Foam-like hierarchical hexagonal boron nitride as a non-traditional thermal conductivity enhancer for polymer-based composite materials

Abstract

Due to its high thermal conductivity, chemical stability, and electrically insulating nature, hexagonal boron nitride (h-BN) is a versatile material used in a wide range of demanding applications. Currently, commercial h-BN is manufactured as microparticles to be sintered or hot pressed into the desired shape, while for composite applications the microparticles are loaded into a polymer matrix. However, thermal resistance at the numerous particle–particle and particle–matrix interfaces within the resulting material can severely limit its effective thermal conductivity. In this work, the ability of contiguous, foam-like h-BN nanomaterials to act asan internal “scaffold” is investigated as a means of minimizing the negative influence of interfacial thermal resistances within h-BN/polymer composites. The h-BN foams were created using a simple atmospheric pressure chemical vapor deposition process, followed by various post-processing steps prior to being infiltrated with PMMA and cured.
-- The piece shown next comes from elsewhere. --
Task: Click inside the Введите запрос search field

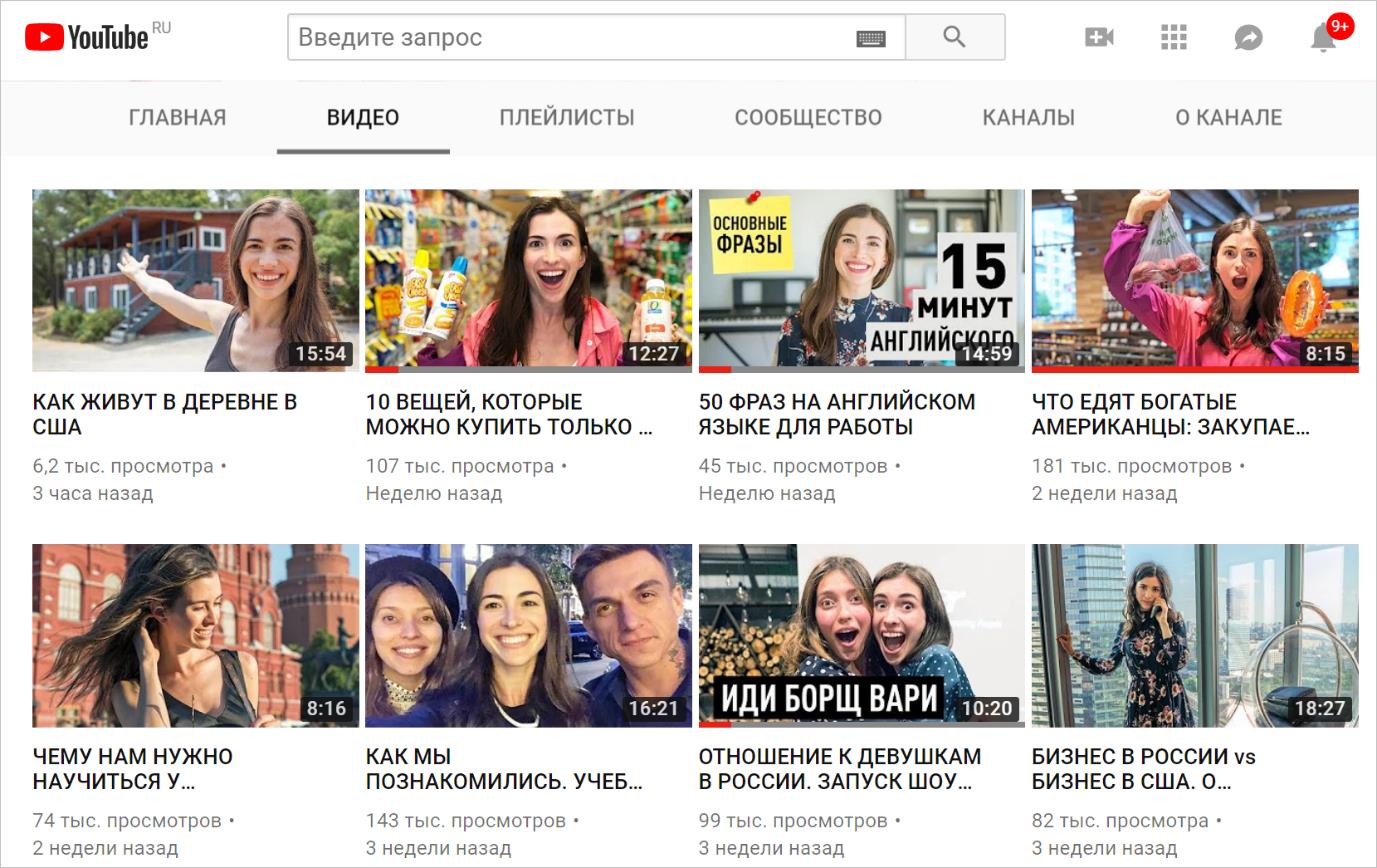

The thermal conductivity of the resulting h-BN/PMMA composites were tested over the temperature range of 140–330K using a 1D steady-state conduction method, resulting in values of 0.34±0.03 and 0.73±0.07Wm−1K−1 near room temperature and at 140K, respectively, for as-grown foam samples. With h-BN weight fractions of just 0.21–0.27%, the as-grown h-BN foam exhibited a specific thermal conductivity enhancement ten-fold greater than those reported for particulate-based composites. Furthermore, high temperature annealing of the h-BN foam in air for 48h yielded nearly three-fold further improvement in thermal conductivity, achieving 0.97±0.10Wm−1K−1 at room temperature.